▶ **Görev A**:
1915 olaylarıyla ilgili metne göre aşağıdaki soruları yanıtlayın.
(i) Temsilciler Meclisi'nden sonra karar tasarısını kabul eden organ hangisidir?
(ii) 24 Nisan, olaylar açısından ne olarak kabul ediliyor?
(iii) Tartışmalar hangi konular üzerinde düğümleniyor?
▶ **Görev B**:
1915 olaylarıyla ilgili metinde "Zehra Yildiz" sözleriyle başlayıp "daha gündeme taşıdı." sözleriyle biten kısmı alıntılayın.
▶ **Görev C**:
1915 olaylarıyla ilgili metinde tek tırnak içinde verilen ifadelerin tümünü sıralayın.

━━━━━ Verilen Metin

24 Nisan nedeniyle Euronews’a verilen ayrıntılı demeç (25-04-2019)
Zehra Yildiz
Amerika Birleşik Devletleri (ABD) Temsilciler Meclisi’nden sonra Senato’nun da “Ermeni soykırımı” iddialarını resmen tanıyan bir karar tasarısını kabul etmesi, 1915 olaylarının ‘tehcir’ mi, ‘soykırım’ mı tartışmalarını bir kez daha gündeme taşıdı.
Olayların başlangıç tarihi kabul edilen 24 Nisan’da, Ermeni diasporası dünyanın farklı yerlerinde ‘soykırımı anma’ gösteri ve etkinlikleri düzenlerken, Türkiye ise dönemin koşullarında Osmanlı’nın aldığı zorla göç ettirme (tehcir) kararının soykırım olmadığını savunuyor.
Bir tarafta Türkiye Cumhuriyeti’nin tezleri; diğer tarafta Ermenistan ve Ermeni diasporasının talepleri, uluslararası kuruluşlar ve farklı ülkelerin o tarihte yaşananlarla ilgili kararları…
Tartışmalar ne yaşandığından daha çok, yaşananların nasıl tanımlandığı ve bununla bağlantılı olarak tarafların yükümlülükleri üzerinde düğümleniyor.

━━━━━━━━━━
━━━━━ Sağlanan Veriler

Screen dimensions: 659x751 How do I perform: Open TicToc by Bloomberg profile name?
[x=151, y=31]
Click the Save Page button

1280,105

━━━━━━━━━━

▶ **Tam Çözüm A**:
(i) Senato
(ii) Olayların başlangıç tarihi
(iii) Yaşananların nasıl tanımlandığı ve bununla bağlantılı olarak tarafların yükümlülükleri

▶ **Tam Çözüm B**:
Zehra Yildiz
Amerika Birleşik Devletleri (ABD) Temsilciler Meclisi’nden sonra Senato’nun da “Ermeni soykırımı” iddialarını resmen tanıyan bir karar tasarısını kabul etmesi, 1915 olaylarının ‘tehcir’ mi, ‘soykırım’ mı tartışmalarını bir kez daha gündeme taşıdı.

▶ **Tam Çözüm C**:
- tehcir
- soykırım
- soykırımı anma